When members have multiple email addresses on file, Broadstripes exports them all. By default, each email is in a different row. For many members, we even have multiple Dartmouth emails on file. Meanwhile, Mailchimp only allows one email per contact. It's a bit of a mess.

Some manual trial and error shows that Broadstripes seems to always list the member's "Primary" email first.
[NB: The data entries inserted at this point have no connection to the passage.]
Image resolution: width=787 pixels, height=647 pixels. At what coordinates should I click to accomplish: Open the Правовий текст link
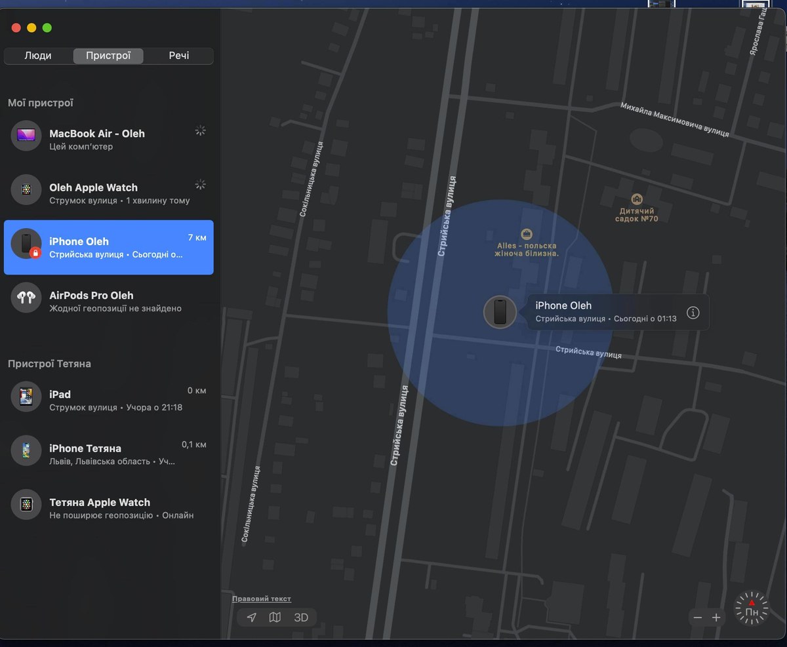click(261, 598)
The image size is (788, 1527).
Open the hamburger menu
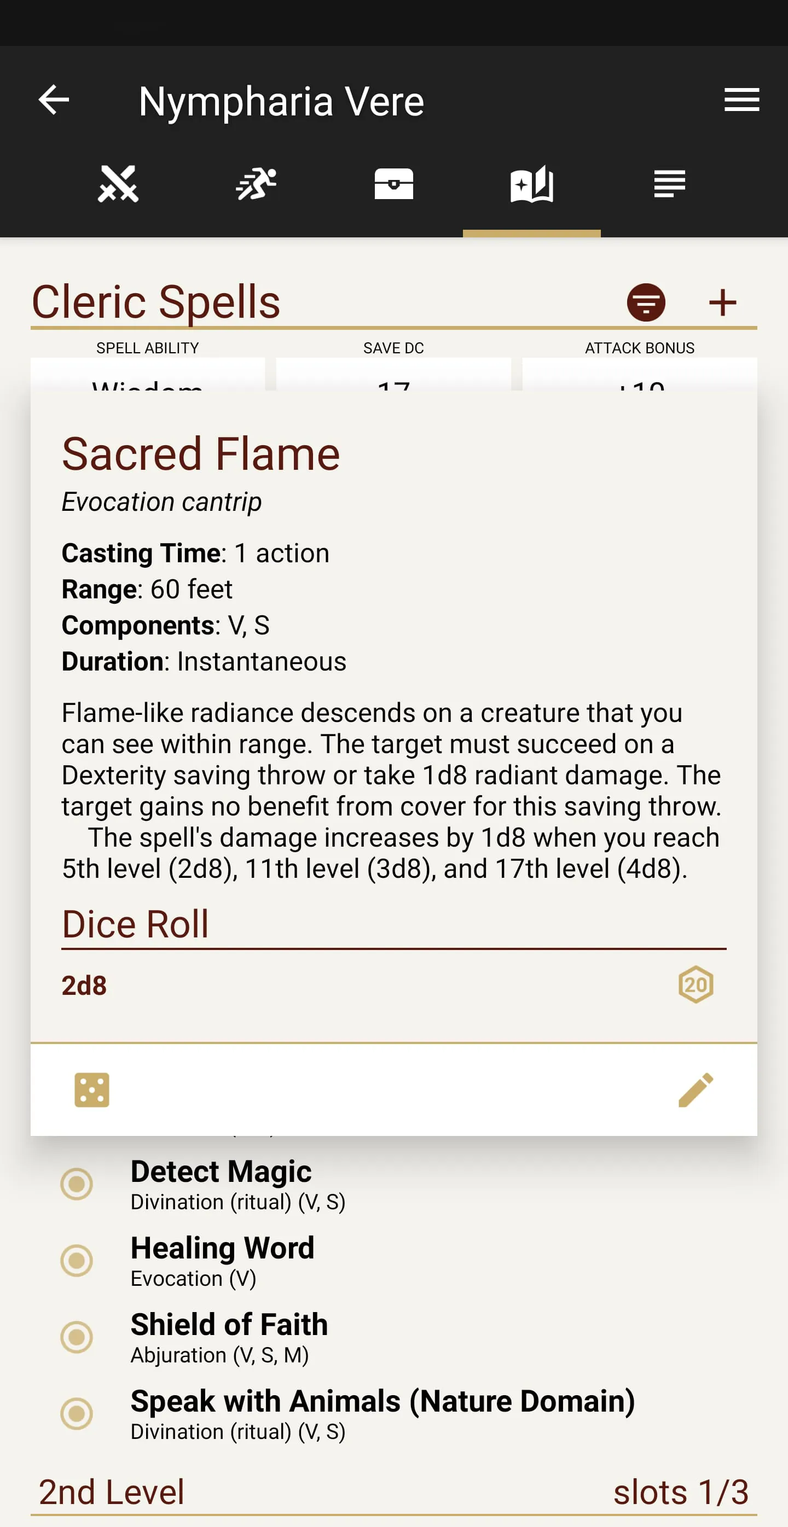[741, 100]
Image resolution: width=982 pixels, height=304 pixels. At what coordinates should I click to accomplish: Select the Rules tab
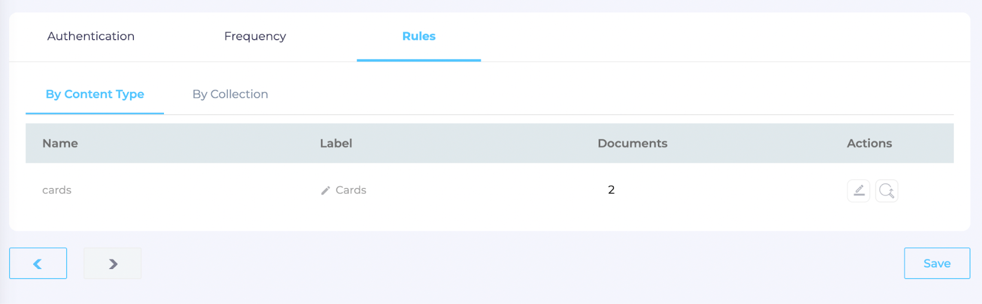click(x=419, y=36)
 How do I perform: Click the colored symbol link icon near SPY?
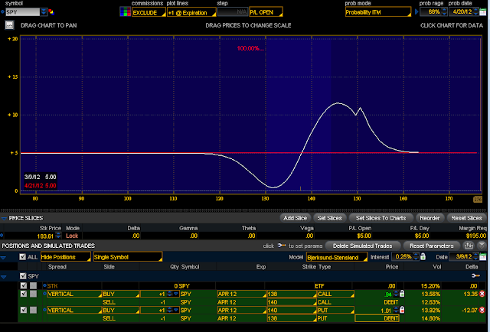click(x=51, y=12)
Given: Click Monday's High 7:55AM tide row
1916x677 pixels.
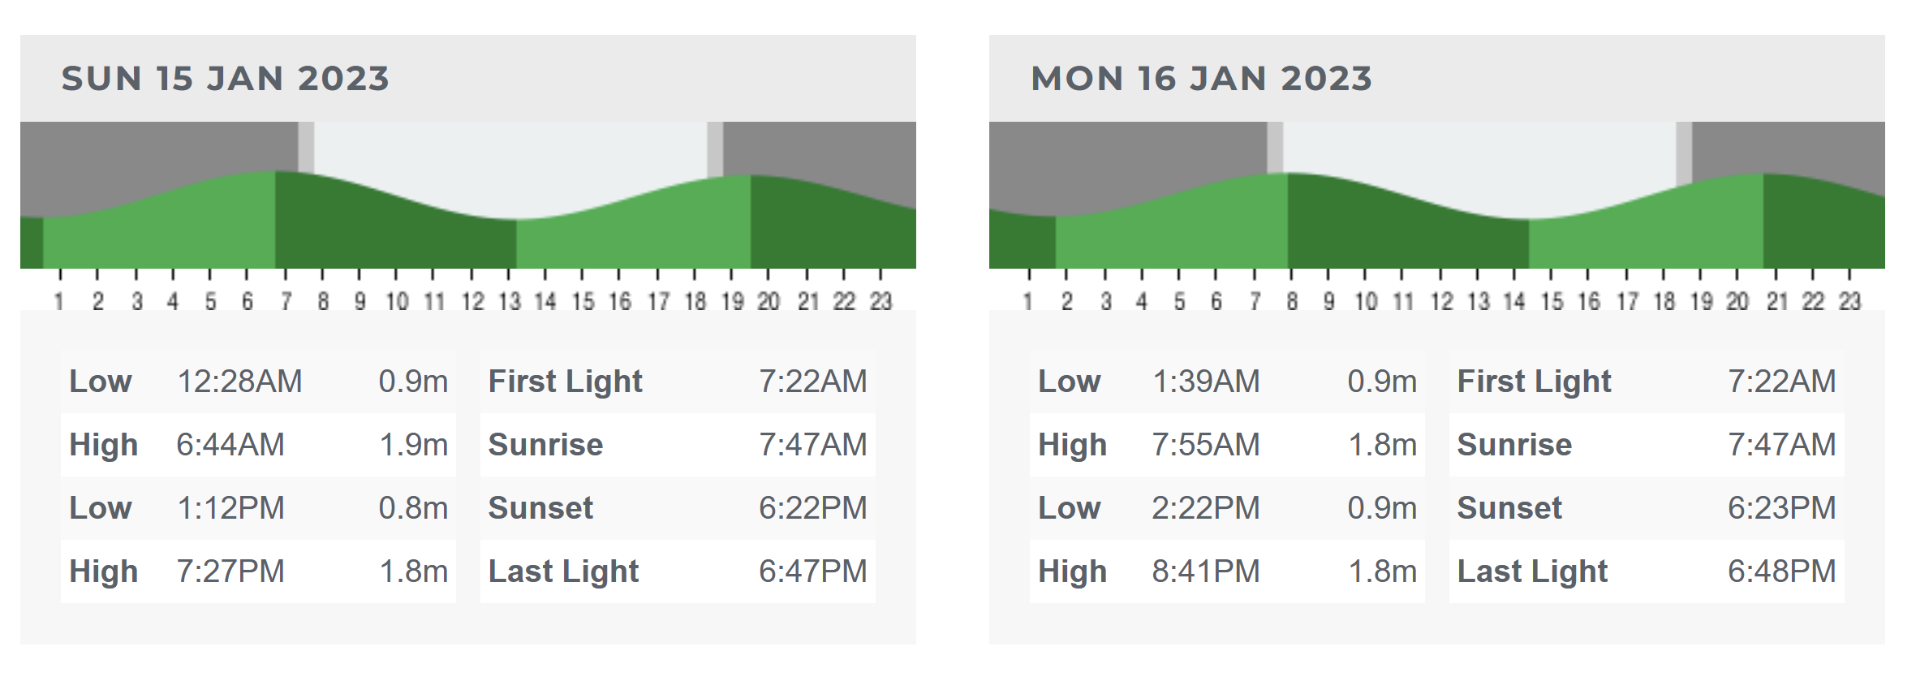Looking at the screenshot, I should click(x=1227, y=445).
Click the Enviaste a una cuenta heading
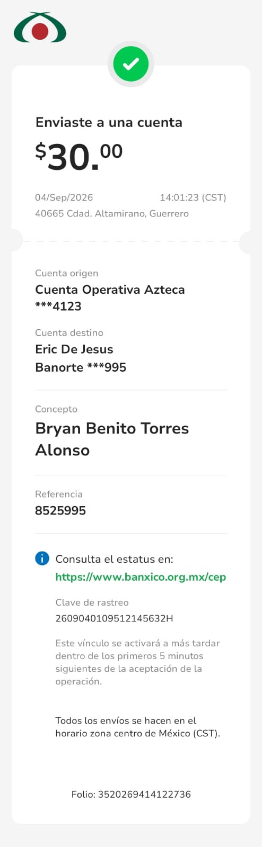The height and width of the screenshot is (847, 262). 109,122
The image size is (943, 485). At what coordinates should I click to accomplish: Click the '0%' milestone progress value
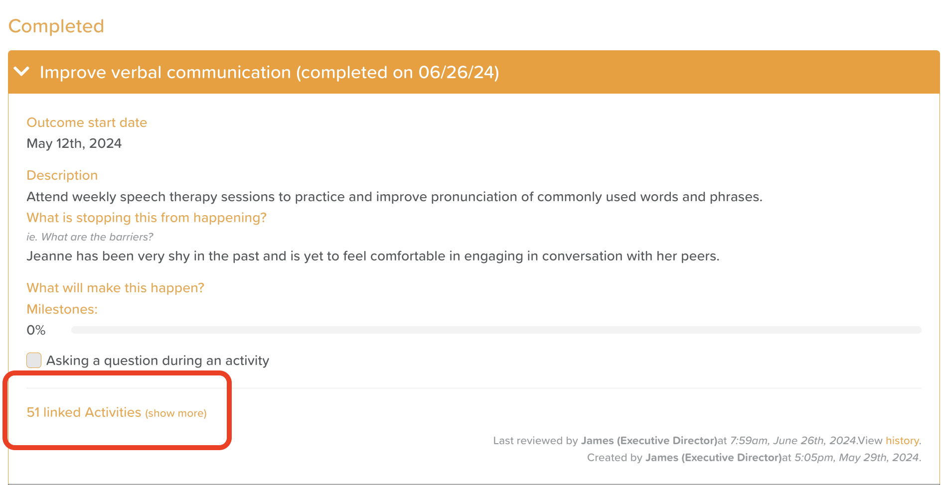(x=36, y=330)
So this script prunes the exported contact list to keep only the first Dart email for each member.

In [4]:
import pandas as pd
from pathlib import Path

infile = Path("data/Contact Info for Export.csv")
df = pd.read_csv(infile)

# Drop non-Dartmouth emails and aggregate by Broadstripes ID
emails = df["Email"]
df_dart = df[~emails.isnull() & emails.str.contains("dartmouth.edu", case=False)]
df_dart = df_dart.groupby("Broadstripes ID")

# Uncomment to see all the contacts that do have multiple Dart emails on file
# agg = df_dart.agg(func=list).reset_index()
# dups = agg.loc[[len(e) > 1 for e in agg["Email"]]]
# dups.to_csv("dups.csv", index=False)

# Keep only the first Dartmouth email for each ID
df_dart = df_dart.first().reset_index()
assert (df_dart["Broadstripes ID"].sort_values() == pd.Series(sorted(df["Broadstripes ID"].unique()))).all()

df_dart = df_dart[[
    "Nickname",
    "Last Name",
    "Phone",
    "Email"
]]

outfile = infile.parent / (infile.stem + " - Pruned for Mailchimp.csv")
df_dart.to_csv(outfile, index=False)